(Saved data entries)
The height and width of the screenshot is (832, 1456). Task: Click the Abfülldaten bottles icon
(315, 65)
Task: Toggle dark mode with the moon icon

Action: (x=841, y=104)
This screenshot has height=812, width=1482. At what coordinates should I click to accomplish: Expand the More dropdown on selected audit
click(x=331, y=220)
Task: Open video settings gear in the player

- _Action item_: The entries above should be set down again exactly as they appear.

- _Answer_:
The height and width of the screenshot is (832, 1456). Task: Click the Abfülldaten bottles icon
(315, 65)
Task: Toggle dark mode with the moon icon

Action: (x=841, y=104)
This screenshot has height=812, width=1482. At what coordinates should I click to accomplish: Expand the More dropdown on selected audit
click(x=331, y=220)
Task: Open video settings gear in the player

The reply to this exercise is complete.